Businesses facing a financial crisis in this recession have only weeks to take action before the vicious spiral of decline gets a grip.

That was the stark warning for delegates at the Oxford Farming Conference from Charles Wilson, chief executive of Booker, the UK’s largest food wholesaler.

Mr Wilson said that in the early 1990s it could take two years for financial distress to take hold in a business, whereas today it can be just two months. He believed this was partly due to computers and better communications and he urged farmers in a crisis to find fast solutions.

“The market forces will be challenging,” he said. “If you find yourself heading into the vicious spiral, act quickly and improve the cash, costs and customer proposition in weeks.”

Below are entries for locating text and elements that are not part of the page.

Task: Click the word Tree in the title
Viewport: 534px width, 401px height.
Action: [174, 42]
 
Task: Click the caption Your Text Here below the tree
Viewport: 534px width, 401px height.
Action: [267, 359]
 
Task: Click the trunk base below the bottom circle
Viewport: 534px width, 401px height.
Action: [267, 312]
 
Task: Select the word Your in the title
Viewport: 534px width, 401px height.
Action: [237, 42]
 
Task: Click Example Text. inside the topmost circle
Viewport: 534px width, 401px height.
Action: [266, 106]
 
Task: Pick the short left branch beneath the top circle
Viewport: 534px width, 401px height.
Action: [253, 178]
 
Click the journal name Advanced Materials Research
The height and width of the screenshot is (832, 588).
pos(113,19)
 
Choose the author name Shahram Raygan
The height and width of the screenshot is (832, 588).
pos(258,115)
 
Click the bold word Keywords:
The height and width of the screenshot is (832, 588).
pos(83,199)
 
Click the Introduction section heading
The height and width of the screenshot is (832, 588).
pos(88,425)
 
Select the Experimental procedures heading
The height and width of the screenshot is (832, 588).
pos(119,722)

Booker has had a big turnaround in recent years and now runs 172 wholesale branches with £3.1bn of sales serving caterers, independent retailers and 915 farm shops.

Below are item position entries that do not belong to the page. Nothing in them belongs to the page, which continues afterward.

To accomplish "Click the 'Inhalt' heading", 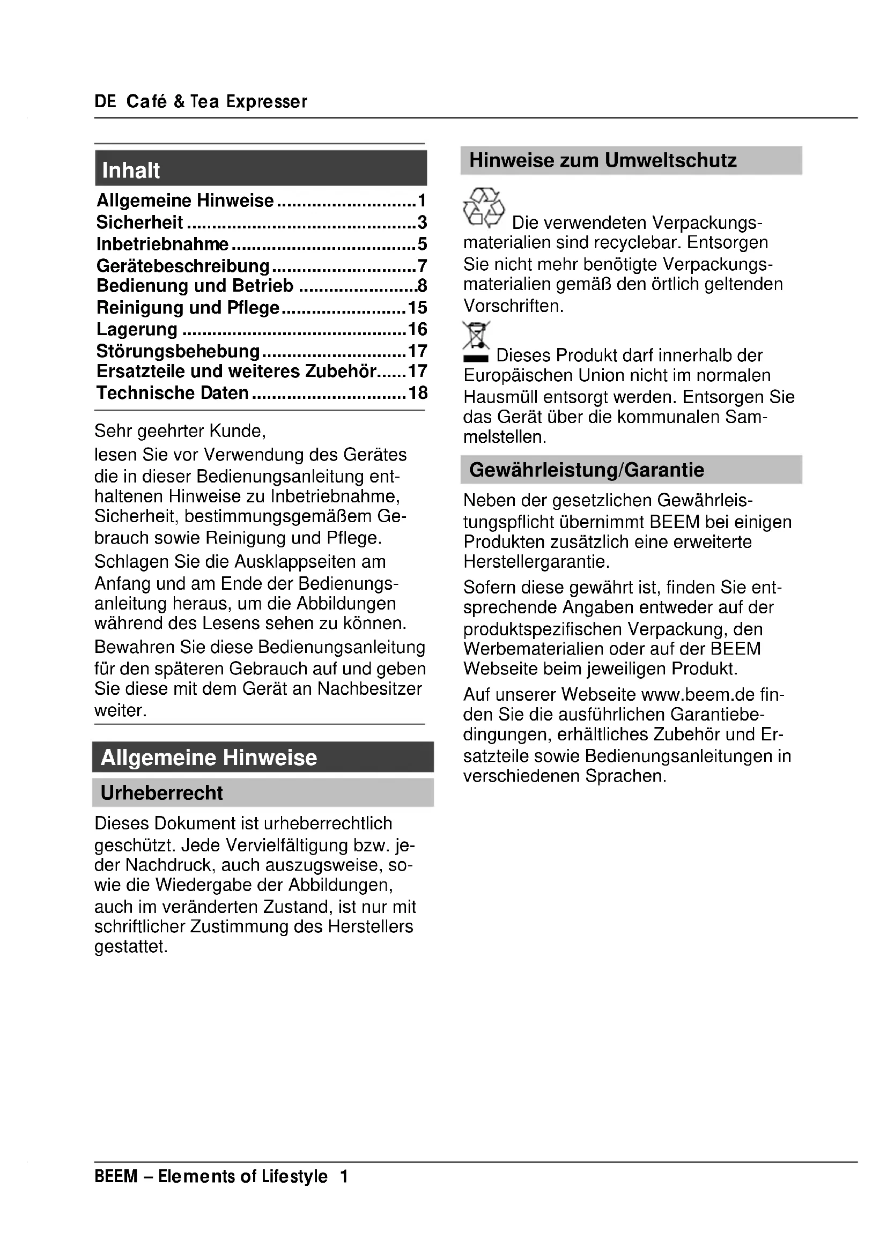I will pos(131,170).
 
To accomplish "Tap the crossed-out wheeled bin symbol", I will pos(476,337).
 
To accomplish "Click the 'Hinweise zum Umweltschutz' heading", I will pos(602,161).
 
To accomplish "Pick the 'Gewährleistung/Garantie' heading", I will pos(587,470).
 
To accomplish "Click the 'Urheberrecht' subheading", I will pos(161,792).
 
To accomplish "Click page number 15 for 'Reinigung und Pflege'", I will pos(417,308).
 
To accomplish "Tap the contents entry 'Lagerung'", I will pos(137,329).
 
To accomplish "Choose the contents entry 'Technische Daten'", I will pos(173,392).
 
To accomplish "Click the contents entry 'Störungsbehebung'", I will pos(178,351).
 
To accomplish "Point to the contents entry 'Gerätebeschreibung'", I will pos(183,266).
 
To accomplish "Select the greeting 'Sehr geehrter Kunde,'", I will pos(180,431).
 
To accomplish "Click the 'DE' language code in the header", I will pos(106,101).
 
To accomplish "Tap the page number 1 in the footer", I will pos(344,1176).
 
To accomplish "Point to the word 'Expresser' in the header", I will pos(267,101).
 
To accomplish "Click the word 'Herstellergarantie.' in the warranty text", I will pos(536,561).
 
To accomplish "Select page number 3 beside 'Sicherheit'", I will pos(422,222).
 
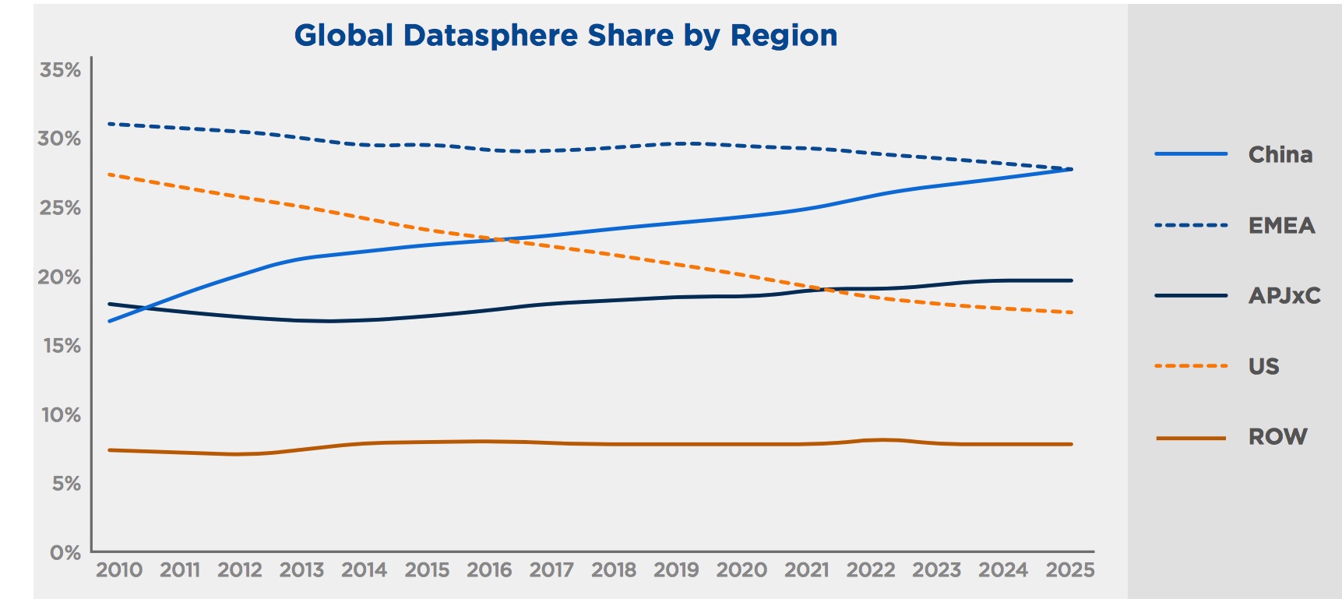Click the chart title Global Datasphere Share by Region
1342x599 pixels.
pos(565,36)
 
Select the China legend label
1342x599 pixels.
pos(1280,155)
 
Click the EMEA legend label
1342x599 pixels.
pos(1281,226)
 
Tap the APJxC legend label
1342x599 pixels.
pos(1284,296)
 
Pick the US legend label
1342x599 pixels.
pos(1263,367)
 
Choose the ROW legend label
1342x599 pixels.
pos(1277,437)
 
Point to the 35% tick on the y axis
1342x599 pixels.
pos(61,70)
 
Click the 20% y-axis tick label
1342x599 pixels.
pos(59,277)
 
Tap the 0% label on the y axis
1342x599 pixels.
pos(65,553)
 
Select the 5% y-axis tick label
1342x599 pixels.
pos(66,484)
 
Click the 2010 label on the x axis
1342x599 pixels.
pos(119,570)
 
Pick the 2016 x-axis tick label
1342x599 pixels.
pos(489,570)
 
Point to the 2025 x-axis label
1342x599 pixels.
pos(1069,570)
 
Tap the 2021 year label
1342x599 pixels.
pos(806,570)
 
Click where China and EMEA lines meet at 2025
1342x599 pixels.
pos(1072,169)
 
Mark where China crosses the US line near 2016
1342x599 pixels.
pos(499,239)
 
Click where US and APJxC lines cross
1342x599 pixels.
pos(827,290)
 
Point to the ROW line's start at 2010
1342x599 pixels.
pos(110,449)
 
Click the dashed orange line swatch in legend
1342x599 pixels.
pos(1191,366)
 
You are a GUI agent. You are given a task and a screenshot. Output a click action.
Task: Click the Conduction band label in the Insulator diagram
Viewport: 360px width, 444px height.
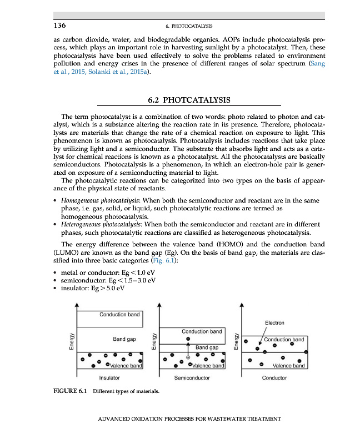(x=119, y=315)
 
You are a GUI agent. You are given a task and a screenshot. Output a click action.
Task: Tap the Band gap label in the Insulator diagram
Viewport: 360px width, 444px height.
(x=124, y=338)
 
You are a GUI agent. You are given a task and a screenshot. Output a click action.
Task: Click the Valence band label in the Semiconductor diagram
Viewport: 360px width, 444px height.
(x=208, y=366)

The wholesaler faced a crisis of its own in 2005 with debts of £361m, sales falling at 6% and profits collapsing. By his own admission, the Booker chief said his customers thought it was doing a lousy job, with poor choice, too high prices and terrible service. A new management team set about recovering the business in November 2005.

Mr Wilson described a number of market forces that are affecting business right across the food chain. In the past couple of years, four waves have hit large and small businesses – the banking crisis in July 2007, commodity inflation in November 2007; a decline in consumer spending began in May 2008 and by September 2008 trade credit had started to tighten.

“These waves might cause financial distress where businesses get into a vicious spiral of decline. The decline usually starts with staff getting worried,” he said. “This is soon followed by suppliers, customer demand falls, the funders get worried, sometimes the media pick up the story and then the spiral lunges down again. In this world, a fast response is required”.

Booker’s way out of its crisis was to control cash and costs, revisit the customer experience, introduce a new concept and revise the culture of the company. It spends substantial sums each year now on conducting surveys of 40,000 customers and by responding to their views sales have grown.